— Directive —
Please rewrite all of the records below, replacing "visualization" with "rendering" and leaving everything else as it is.

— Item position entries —
- - -

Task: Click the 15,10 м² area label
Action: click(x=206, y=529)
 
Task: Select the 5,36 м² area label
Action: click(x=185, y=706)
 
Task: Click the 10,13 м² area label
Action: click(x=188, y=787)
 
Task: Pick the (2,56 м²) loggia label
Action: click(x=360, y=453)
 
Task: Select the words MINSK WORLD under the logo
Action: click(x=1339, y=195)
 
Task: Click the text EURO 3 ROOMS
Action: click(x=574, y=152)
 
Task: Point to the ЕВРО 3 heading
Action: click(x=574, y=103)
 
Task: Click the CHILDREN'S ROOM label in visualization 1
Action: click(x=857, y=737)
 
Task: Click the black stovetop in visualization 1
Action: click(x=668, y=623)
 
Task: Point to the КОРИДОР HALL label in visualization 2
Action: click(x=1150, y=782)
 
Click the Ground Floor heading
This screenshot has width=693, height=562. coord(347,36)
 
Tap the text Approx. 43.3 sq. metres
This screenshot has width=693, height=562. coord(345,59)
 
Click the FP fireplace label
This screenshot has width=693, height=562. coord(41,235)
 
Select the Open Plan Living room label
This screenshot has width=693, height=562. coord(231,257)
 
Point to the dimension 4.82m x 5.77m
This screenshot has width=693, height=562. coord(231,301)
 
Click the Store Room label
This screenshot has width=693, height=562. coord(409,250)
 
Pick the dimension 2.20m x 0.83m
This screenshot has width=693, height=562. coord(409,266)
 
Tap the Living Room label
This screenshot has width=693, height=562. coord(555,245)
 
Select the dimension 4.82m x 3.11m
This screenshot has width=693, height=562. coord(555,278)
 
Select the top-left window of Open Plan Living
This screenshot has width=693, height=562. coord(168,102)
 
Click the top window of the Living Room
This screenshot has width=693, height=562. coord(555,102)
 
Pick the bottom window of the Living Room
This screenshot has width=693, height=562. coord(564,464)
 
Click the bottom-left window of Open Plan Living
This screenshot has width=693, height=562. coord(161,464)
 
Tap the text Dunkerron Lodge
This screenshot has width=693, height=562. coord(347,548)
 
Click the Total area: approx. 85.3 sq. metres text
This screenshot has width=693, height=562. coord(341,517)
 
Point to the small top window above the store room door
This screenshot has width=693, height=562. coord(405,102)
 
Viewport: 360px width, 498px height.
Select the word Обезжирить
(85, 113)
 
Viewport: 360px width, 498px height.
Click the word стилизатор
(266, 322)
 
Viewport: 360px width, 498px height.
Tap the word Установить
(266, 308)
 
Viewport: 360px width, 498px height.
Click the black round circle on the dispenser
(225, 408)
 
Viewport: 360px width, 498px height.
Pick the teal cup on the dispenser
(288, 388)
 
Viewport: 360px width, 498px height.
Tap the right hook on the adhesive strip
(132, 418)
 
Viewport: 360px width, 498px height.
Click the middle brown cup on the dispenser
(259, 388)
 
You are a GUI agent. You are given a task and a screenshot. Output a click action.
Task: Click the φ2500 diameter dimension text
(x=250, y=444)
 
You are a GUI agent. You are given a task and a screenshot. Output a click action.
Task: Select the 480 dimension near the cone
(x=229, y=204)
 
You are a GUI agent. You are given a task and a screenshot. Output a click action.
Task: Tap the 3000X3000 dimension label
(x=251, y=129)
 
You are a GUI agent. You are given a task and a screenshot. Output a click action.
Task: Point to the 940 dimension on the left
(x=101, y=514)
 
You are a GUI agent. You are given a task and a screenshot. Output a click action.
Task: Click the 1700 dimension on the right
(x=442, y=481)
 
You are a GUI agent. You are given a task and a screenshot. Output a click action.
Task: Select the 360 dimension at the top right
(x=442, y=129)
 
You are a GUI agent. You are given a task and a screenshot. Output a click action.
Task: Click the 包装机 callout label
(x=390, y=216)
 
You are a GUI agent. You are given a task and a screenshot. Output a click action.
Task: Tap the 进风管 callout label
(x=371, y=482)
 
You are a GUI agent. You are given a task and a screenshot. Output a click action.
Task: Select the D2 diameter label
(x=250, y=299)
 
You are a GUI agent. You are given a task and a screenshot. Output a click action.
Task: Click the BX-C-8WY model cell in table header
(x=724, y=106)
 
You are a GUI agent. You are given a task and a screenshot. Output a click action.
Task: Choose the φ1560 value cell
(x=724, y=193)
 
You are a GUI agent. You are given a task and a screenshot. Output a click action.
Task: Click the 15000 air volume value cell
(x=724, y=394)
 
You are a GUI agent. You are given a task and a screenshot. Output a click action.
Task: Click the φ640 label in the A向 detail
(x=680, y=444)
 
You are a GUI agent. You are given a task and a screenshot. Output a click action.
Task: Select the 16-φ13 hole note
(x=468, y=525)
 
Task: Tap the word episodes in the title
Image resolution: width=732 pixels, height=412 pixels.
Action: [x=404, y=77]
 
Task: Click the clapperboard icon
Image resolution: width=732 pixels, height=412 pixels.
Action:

- - -

— Written solution —
Task: Click the 15,10 м² area label
Action: click(x=206, y=529)
 
Task: Select the 5,36 м² area label
Action: click(x=185, y=706)
 
Task: Click the 10,13 м² area label
Action: click(x=188, y=787)
 
Task: Pick the (2,56 м²) loggia label
Action: click(x=360, y=453)
 
Task: Select the words MINSK WORLD under the logo
Action: click(x=1339, y=195)
 
Task: Click the text EURO 3 ROOMS
Action: click(x=574, y=152)
 
Task: Point to the ЕВРО 3 heading
Action: click(x=574, y=103)
 
Task: Click the CHILDREN'S ROOM label in rendering 1
Action: click(x=857, y=737)
 
Task: Click the black stovetop in rendering 1
Action: click(x=668, y=623)
 
Task: Point to the КОРИДОР HALL label in rendering 2
Action: click(x=1150, y=782)
 
Click the Ground Floor heading
This screenshot has width=693, height=562. coord(347,36)
 
Tap the text Approx. 43.3 sq. metres
This screenshot has width=693, height=562. coord(345,59)
 
Click the FP fireplace label
This screenshot has width=693, height=562. coord(41,235)
 
Select the Open Plan Living room label
This screenshot has width=693, height=562. coord(231,257)
 
Point to the dimension 4.82m x 5.77m
This screenshot has width=693, height=562. coord(231,301)
 
Click the Store Room label
This screenshot has width=693, height=562. coord(409,250)
 
Pick the dimension 2.20m x 0.83m
This screenshot has width=693, height=562. coord(409,266)
 
Tap the Living Room label
This screenshot has width=693, height=562. coord(555,245)
 
Select the dimension 4.82m x 3.11m
This screenshot has width=693, height=562. coord(555,278)
 
Select the top-left window of Open Plan Living
This screenshot has width=693, height=562. coord(168,102)
 
Click the top window of the Living Room
This screenshot has width=693, height=562. coord(555,102)
 
Pick the bottom window of the Living Room
This screenshot has width=693, height=562. coord(564,464)
 
Click the bottom-left window of Open Plan Living
This screenshot has width=693, height=562. coord(161,464)
 
Tap the text Dunkerron Lodge
This screenshot has width=693, height=562. coord(347,548)
 
Click the Total area: approx. 85.3 sq. metres text
This screenshot has width=693, height=562. coord(341,517)
 
Point to the small top window above the store room door
This screenshot has width=693, height=562. coord(405,102)
 
Viewport: 360px width, 498px height.
Select the word Обезжирить
(85, 113)
 
Viewport: 360px width, 498px height.
Click the word стилизатор
(266, 322)
 
Viewport: 360px width, 498px height.
Tap the word Установить
(266, 308)
 
Viewport: 360px width, 498px height.
Click the black round circle on the dispenser
(225, 408)
 
Viewport: 360px width, 498px height.
Pick the teal cup on the dispenser
(288, 388)
 
Viewport: 360px width, 498px height.
Tap the right hook on the adhesive strip
(132, 418)
 
Viewport: 360px width, 498px height.
Click the middle brown cup on the dispenser
(259, 388)
 
You are a GUI agent. You are given a task and a screenshot. Output a click action.
Task: Click the φ2500 diameter dimension text
(x=250, y=444)
 
You are a GUI agent. You are given a task and a screenshot. Output a click action.
Task: Select the 480 dimension near the cone
(x=229, y=204)
 
You are a GUI agent. You are given a task and a screenshot. Output a click action.
Task: Tap the 3000X3000 dimension label
(x=251, y=129)
 
You are a GUI agent. You are given a task and a screenshot. Output a click action.
Task: Point to the 940 dimension on the left
(x=101, y=514)
 
You are a GUI agent. You are given a task and a screenshot. Output a click action.
Task: Click the 1700 dimension on the right
(x=442, y=481)
 
You are a GUI agent. You are given a task and a screenshot. Output a click action.
Task: Select the 360 dimension at the top right
(x=442, y=129)
 
You are a GUI agent. You are given a task and a screenshot. Output a click action.
Task: Click the 包装机 callout label
(x=390, y=216)
 
You are a GUI agent. You are given a task and a screenshot. Output a click action.
Task: Tap the 进风管 callout label
(x=371, y=482)
 
You are a GUI agent. You are given a task and a screenshot. Output a click action.
Task: Select the D2 diameter label
(x=250, y=299)
 
You are a GUI agent. You are given a task and a screenshot. Output a click action.
Task: Click the BX-C-8WY model cell in table header
(x=724, y=106)
 
You are a GUI agent. You are given a task and a screenshot. Output a click action.
Task: Choose the φ1560 value cell
(x=724, y=193)
 
You are a GUI agent. You are given a task and a screenshot. Output a click action.
Task: Click the 15000 air volume value cell
(x=724, y=394)
 
You are a GUI agent. You are given a task and a screenshot. Output a click action.
Task: Click the φ640 label in the A向 detail
(x=680, y=444)
 
You are a GUI agent. You are given a task and a screenshot. Output a click action.
Task: Select the 16-φ13 hole note
(x=468, y=525)
 
Task: Tap the word episodes in the title
Image resolution: width=732 pixels, height=412 pixels.
Action: [x=404, y=77]
 
Task: Click the clapperboard icon
Image resolution: width=732 pixels, height=412 pixels.
Action:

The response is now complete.